=== WHAT YOU WILL DO ===
[1] According to the James Finlayson biography below, what did Finlayson work as before he became an actor?
[2] Repeat the part of the James Finlayson biography from "Finlayson was known" up to and including "Mr. Hardy .".

=== PAGE EXTRACT ===
════════

James Henderson Finlayson (27 August 1887 – 9 October 1953) was a Scottish actor who worked in both silent and sound comedies. Bald, with a fake moustache, Finlayson had many trademark comic mannerisms and is known for his squinting, outraged, "double take and fade away" head reaction, and characteristic expression "d'ooooooh", and as the best remembered comic foil of Laurel and Hardy.

Finlayson was known by a variety of nicknames. According to Laurel and Hardy scholar Randy Skretvedt, he "called himself Jimmy, was known around the lot as Jim and is usually referred to today as 'Fin'" –  as a truncated version of his surname, as author John McCabe presented it in his 1961 book biography Mr. Laurel & Mr. Hardy .

Early life and stage career
Born in Larbert, Stirlingshire, Scotland to Alexander and Isabella (née Henderson) Finlayson, James worked as a tinsmith before pursuing an acting career. As part of John Clyde's company, he played the part of Jamie Ratcliffe in Jeanie Deans at the Theatre Royal in Edinburgh in 1910. 

The next year (1911) with both parents deceased, he emigrated (at age 24) to the United States, along with his brother, Robert. In May 1912 in New York City, he played the role of a detective disguised as a teuchter (person originating from the Scottish West Highlands or Western Isles) in the stage production The Great Game at Daly's Theatre: "James Finlayson had an excellent opportunity, which he did not miss, for developing two characters in his one role – the simple, naive Scotsman and the artful, determined detective. The remarkable thing is that he managed to do them both at the same time."

He later won the role of Rab Biggar in the Broadway production of Bunty Pulls the Strings by Graham Moffat, and dropped out of a national tour in 1916 to pursue a career in Hollywood.

════════

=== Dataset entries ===
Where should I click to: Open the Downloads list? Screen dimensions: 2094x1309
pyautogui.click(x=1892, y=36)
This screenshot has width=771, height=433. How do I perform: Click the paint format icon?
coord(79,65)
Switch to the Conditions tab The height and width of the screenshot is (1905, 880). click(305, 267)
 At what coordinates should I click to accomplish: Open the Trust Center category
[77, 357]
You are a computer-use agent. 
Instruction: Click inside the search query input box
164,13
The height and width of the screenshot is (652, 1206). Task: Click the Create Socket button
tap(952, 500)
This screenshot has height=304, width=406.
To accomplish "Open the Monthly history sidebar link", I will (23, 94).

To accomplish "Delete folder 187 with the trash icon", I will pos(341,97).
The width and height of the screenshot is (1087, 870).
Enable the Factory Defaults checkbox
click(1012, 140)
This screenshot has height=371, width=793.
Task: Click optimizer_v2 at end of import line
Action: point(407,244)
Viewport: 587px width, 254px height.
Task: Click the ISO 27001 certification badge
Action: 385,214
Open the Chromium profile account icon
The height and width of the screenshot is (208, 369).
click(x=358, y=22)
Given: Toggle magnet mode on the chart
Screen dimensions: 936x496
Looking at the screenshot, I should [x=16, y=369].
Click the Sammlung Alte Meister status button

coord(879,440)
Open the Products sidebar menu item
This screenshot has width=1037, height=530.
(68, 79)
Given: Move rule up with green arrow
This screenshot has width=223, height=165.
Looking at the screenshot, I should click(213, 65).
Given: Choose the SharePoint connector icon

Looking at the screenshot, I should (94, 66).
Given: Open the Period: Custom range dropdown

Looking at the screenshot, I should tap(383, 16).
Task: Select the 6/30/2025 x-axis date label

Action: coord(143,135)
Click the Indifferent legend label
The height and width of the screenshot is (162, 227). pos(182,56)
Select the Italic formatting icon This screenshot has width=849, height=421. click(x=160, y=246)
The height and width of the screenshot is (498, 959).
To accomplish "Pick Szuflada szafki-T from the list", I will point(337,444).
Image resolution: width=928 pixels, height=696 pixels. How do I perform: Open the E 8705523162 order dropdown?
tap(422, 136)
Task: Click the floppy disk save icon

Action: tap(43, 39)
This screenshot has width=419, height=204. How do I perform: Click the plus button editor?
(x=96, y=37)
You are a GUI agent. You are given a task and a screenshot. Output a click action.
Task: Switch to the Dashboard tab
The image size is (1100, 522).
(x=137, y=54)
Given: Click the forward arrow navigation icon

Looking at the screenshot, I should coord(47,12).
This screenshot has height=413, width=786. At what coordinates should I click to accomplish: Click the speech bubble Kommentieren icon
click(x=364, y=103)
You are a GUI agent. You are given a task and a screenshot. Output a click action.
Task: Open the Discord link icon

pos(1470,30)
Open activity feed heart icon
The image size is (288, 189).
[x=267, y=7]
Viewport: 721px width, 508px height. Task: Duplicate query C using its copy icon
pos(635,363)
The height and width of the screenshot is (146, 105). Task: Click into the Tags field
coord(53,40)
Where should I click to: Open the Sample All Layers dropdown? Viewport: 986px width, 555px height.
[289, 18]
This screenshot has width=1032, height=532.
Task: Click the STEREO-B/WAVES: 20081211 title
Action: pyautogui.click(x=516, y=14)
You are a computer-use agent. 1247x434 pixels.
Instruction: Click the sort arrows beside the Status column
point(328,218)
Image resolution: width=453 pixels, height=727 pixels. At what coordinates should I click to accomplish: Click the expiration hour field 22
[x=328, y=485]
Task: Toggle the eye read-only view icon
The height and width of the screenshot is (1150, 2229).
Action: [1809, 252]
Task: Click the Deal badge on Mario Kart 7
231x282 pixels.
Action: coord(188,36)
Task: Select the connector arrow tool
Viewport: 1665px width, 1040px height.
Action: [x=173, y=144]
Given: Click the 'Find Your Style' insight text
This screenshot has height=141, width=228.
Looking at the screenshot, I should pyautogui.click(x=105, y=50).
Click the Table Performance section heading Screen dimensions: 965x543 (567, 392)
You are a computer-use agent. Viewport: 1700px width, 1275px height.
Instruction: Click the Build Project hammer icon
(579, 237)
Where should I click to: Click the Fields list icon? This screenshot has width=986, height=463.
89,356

════════

=== THE ANSWERS ===
[1] He worked as a tinsmith.

[2]
Finlayson was known by a variety of nicknames. According to Laurel and Hardy scholar Randy Skretvedt, he "called himself Jimmy, was known around the lot as Jim and is usually referred to today as 'Fin'" –  as a truncated version of his surname, as author John McCabe presented it in his 1961 book biography Mr. Laurel & Mr. Hardy .